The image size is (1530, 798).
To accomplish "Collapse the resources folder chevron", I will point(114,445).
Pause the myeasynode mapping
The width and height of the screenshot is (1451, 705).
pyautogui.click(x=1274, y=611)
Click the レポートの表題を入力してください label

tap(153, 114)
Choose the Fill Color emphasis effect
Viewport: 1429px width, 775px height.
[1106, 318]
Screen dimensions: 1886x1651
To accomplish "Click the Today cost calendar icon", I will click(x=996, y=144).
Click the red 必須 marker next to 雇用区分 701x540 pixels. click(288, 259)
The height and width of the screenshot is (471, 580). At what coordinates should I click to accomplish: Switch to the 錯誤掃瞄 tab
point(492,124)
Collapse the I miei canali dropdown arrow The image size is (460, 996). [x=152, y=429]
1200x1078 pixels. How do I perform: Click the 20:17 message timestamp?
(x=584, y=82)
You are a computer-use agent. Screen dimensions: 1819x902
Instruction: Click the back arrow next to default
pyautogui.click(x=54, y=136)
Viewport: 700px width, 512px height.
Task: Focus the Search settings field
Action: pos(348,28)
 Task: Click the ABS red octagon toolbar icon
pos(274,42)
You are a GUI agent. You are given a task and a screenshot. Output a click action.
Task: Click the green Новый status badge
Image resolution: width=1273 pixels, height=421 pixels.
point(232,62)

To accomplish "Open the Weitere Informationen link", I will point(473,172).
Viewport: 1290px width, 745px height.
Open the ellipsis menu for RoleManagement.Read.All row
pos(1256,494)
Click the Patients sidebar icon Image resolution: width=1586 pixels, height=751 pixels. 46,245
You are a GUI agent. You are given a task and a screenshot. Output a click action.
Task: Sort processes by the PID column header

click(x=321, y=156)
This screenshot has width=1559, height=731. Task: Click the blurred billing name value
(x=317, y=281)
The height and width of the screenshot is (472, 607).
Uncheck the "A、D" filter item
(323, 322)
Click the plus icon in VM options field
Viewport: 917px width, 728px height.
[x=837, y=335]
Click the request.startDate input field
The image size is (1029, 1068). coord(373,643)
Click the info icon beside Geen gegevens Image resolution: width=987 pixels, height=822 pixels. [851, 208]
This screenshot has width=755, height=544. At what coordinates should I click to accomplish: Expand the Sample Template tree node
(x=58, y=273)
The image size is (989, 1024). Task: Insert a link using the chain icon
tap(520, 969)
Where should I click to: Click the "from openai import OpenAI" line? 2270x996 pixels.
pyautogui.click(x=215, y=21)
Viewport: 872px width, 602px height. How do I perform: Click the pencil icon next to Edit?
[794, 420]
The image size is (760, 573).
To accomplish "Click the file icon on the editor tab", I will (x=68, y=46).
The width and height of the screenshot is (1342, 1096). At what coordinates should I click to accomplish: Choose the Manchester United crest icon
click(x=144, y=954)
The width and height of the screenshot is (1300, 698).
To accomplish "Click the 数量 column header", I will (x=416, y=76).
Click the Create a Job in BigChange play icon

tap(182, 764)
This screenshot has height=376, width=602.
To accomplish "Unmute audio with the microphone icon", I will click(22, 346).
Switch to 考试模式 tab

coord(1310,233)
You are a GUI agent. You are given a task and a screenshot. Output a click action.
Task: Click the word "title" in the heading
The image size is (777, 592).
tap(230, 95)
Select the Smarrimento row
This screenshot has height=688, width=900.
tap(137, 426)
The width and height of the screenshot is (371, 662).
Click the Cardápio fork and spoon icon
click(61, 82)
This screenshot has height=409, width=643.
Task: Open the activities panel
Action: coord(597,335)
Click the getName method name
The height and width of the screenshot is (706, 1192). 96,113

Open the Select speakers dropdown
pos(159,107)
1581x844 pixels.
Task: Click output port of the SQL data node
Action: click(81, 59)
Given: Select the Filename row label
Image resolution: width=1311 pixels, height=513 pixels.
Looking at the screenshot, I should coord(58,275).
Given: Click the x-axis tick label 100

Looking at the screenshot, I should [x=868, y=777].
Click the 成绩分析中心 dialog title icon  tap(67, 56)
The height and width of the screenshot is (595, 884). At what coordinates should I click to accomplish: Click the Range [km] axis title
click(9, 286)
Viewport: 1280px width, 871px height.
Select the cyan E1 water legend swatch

+-------+

PROBLEM REQUIREMENTS
Each entry above needs to be output exactly.

ANSWER FOR THE TASK
The image size is (1530, 798).
To accomplish "Collapse the resources folder chevron", I will point(114,445).
Pause the myeasynode mapping
The width and height of the screenshot is (1451, 705).
pyautogui.click(x=1274, y=611)
Click the レポートの表題を入力してください label

tap(153, 114)
Choose the Fill Color emphasis effect
Viewport: 1429px width, 775px height.
[1106, 318]
Screen dimensions: 1886x1651
To accomplish "Click the Today cost calendar icon", I will click(x=996, y=144).
Click the red 必須 marker next to 雇用区分 701x540 pixels. click(288, 259)
The height and width of the screenshot is (471, 580). At what coordinates should I click to accomplish: Switch to the 錯誤掃瞄 tab
point(492,124)
Collapse the I miei canali dropdown arrow The image size is (460, 996). [x=152, y=429]
1200x1078 pixels. How do I perform: Click the 20:17 message timestamp?
(x=584, y=82)
You are a computer-use agent. Screen dimensions: 1819x902
Instruction: Click the back arrow next to default
pyautogui.click(x=54, y=136)
Viewport: 700px width, 512px height.
Task: Focus the Search settings field
Action: pos(348,28)
 Task: Click the ABS red octagon toolbar icon
pos(274,42)
You are a GUI agent. You are given a task and a screenshot. Output a click action.
Task: Click the green Новый status badge
Image resolution: width=1273 pixels, height=421 pixels.
point(232,62)

To accomplish "Open the Weitere Informationen link", I will point(473,172).
Viewport: 1290px width, 745px height.
Open the ellipsis menu for RoleManagement.Read.All row
pos(1256,494)
Click the Patients sidebar icon Image resolution: width=1586 pixels, height=751 pixels. 46,245
You are a GUI agent. You are given a task and a screenshot. Output a click action.
Task: Sort processes by the PID column header

click(x=321, y=156)
This screenshot has width=1559, height=731. Task: Click the blurred billing name value
(x=317, y=281)
The height and width of the screenshot is (472, 607).
Uncheck the "A、D" filter item
(323, 322)
Click the plus icon in VM options field
Viewport: 917px width, 728px height.
[x=837, y=335]
Click the request.startDate input field
The image size is (1029, 1068). coord(373,643)
Click the info icon beside Geen gegevens Image resolution: width=987 pixels, height=822 pixels. [851, 208]
This screenshot has width=755, height=544. At what coordinates should I click to accomplish: Expand the Sample Template tree node
(x=58, y=273)
The image size is (989, 1024). Task: Insert a link using the chain icon
tap(520, 969)
Where should I click to: Click the "from openai import OpenAI" line? 2270x996 pixels.
pyautogui.click(x=215, y=21)
Viewport: 872px width, 602px height. How do I perform: Click the pencil icon next to Edit?
[794, 420]
The image size is (760, 573).
To accomplish "Click the file icon on the editor tab", I will (x=68, y=46).
The width and height of the screenshot is (1342, 1096). At what coordinates should I click to accomplish: Choose the Manchester United crest icon
click(x=144, y=954)
The width and height of the screenshot is (1300, 698).
To accomplish "Click the 数量 column header", I will (x=416, y=76).
Click the Create a Job in BigChange play icon

tap(182, 764)
This screenshot has height=376, width=602.
To accomplish "Unmute audio with the microphone icon", I will click(22, 346).
Switch to 考试模式 tab

coord(1310,233)
You are a GUI agent. You are given a task and a screenshot. Output a click action.
Task: Click the word "title" in the heading
The image size is (777, 592).
tap(230, 95)
Select the Smarrimento row
This screenshot has height=688, width=900.
tap(137, 426)
The width and height of the screenshot is (371, 662).
Click the Cardápio fork and spoon icon
click(61, 82)
This screenshot has height=409, width=643.
Task: Open the activities panel
Action: coord(597,335)
Click the getName method name
The height and width of the screenshot is (706, 1192). 96,113

Open the Select speakers dropdown
pos(159,107)
1581x844 pixels.
Task: Click output port of the SQL data node
Action: click(81, 59)
Given: Select the Filename row label
Image resolution: width=1311 pixels, height=513 pixels.
Looking at the screenshot, I should coord(58,275).
Given: Click the x-axis tick label 100

Looking at the screenshot, I should [x=868, y=777].
Click the 成绩分析中心 dialog title icon  tap(67, 56)
The height and width of the screenshot is (595, 884). At what coordinates should I click to accomplish: Click the Range [km] axis title
click(9, 286)
Viewport: 1280px width, 871px height.
Select the cyan E1 water legend swatch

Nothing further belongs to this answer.